UPDATED: Feb. 26, 8:45 p.m.: Realogy’s stock plunged 21 percent on Tuesday, as Wall Street reacted grimly to the company’s dismal earnings report.
The stock closed at $14.14 per share after a volatile day of trading, down nearly 42 percent year-over-year, and its lowest mark yet. The New Jersey-based conglomerate reported Tuesday that its 2018 profits dropped 68 percent to $137 million, and it lost $22 million during the fourth quarter. For the full year, Realogy reported $6.1 billion in revenue, $35 million less than 2017.
“Most of the challenge in the 2018 market showed up in the last half of the year,” CEO Ryan Schneider said during an earnings call, in which he attributed the weak earnings to the slow U.S. housing market.
As its share price took a nosedive, Realogy’s market cap dropped to just $1.67 billion, down from $2.1 billion on Monday. Throughout the day, investors also bought and sold 12.7 million shares of the company’s stock, compared to an average daily volume of 1.9 million.
At its peak, Realogy’s market cap was $7.5 billion in May 2013, roughly a year after going public, according to the research firm Macrotrends. But the value of the company has declined precipitously over the past few years, amid heightened competition and the high cost of agent commissions, which increased by $52 million last year. Realogy’s market cap dropped to $3.32 billion in February 2018, according to Macrotrends. By comparison, Realogy’s venture-backed rival Compass was valued at $4.4 billion in 2018, after closing a Series F from SoftBank and the Qatar Investment Authority in September.
On Tuesday, Realogy executives said they’ve been investing in agent recruitment tools and other marketing and technology to improve their value proposition to agents. They’re also looking to cut $70 million in costs in 2019 and reduce the company’s debt load. “In the first half of the year, you will see us focus on debt paydown,” interim CFO Tim Gustavson said.
But analysts zeroed in on Realogy’s lackluster performance compared to the national average. During the fourth quarter, Realogy’s total transaction volume dropped 5 percent year-over-year.
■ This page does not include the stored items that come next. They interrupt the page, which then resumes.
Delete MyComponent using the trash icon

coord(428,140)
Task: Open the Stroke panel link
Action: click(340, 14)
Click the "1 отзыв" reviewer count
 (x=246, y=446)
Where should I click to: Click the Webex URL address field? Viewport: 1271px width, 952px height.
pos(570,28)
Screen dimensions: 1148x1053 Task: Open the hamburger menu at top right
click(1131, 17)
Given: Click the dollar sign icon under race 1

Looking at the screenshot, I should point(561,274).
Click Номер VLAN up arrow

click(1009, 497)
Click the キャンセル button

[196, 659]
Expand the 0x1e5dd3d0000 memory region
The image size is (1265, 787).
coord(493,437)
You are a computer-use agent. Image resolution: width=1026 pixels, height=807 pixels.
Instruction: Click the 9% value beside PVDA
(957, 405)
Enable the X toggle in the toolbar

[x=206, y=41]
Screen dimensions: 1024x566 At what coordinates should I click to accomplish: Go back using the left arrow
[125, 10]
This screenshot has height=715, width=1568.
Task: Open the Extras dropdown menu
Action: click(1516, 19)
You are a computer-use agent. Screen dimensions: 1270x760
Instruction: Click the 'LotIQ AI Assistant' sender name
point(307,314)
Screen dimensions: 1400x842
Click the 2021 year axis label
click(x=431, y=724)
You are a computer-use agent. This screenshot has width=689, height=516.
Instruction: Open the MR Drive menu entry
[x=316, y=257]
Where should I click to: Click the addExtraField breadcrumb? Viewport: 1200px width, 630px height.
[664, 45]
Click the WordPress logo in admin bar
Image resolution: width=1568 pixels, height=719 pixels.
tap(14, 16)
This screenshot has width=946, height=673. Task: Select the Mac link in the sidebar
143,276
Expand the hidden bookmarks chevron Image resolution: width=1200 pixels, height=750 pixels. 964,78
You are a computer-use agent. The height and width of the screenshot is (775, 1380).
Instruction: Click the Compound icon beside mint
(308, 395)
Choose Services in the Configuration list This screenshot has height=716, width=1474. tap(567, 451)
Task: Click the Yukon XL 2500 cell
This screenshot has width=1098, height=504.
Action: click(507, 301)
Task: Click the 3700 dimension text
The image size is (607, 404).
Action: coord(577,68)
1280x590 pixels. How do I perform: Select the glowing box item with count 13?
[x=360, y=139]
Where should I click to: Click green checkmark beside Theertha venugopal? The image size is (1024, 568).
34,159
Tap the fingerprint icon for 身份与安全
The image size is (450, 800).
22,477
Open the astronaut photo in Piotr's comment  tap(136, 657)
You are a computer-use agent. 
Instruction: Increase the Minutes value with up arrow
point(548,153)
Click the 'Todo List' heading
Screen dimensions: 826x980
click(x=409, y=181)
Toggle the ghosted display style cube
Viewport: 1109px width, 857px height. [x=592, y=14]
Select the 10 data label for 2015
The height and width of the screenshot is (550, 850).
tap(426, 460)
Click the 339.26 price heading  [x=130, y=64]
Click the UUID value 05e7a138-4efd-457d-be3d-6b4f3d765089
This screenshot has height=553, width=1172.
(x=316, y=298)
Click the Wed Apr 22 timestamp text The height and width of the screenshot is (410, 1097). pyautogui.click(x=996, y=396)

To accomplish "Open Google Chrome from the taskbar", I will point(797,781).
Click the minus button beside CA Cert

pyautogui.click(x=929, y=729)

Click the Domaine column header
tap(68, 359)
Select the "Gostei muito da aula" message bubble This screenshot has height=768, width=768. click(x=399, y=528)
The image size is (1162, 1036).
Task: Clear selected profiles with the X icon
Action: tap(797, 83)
Nationwide, sales volume dropped 4 percent, according to the National Association of Realtors.
“Realogy missed analyst expectations on the top and bottom lines — badly,” wrote Matthew Frankel, an investor advisor and founder of Frankel Wealth Management in South Carolina, in a recap of the company’s earnings published on the Motley Fool.
Schneider said the steeper-than-average sales volume was a result of regional weakness. “New York remained pretty weak in Q4. California was incredibly weak, and we’re over-weighted in both of those related to NAR and our competitors,” he told analysts during the earnings call.
Not all analysts were buying it. JPMorgan’s Anthony Palone said Realogy’s financial results weren’t much worse than expected considering the national housing data of late. But he noted that as brokerage companies invest in “agent centric” models, it’s the agents who stand to gain the most — not shareholders.
“With the residential brokerage brands also pushing hard to keep their share of (and grow) agents, the agents are getting a lot out of the deal,” Palone said. “We wonder when will the shareholders of the brands be rewarded?”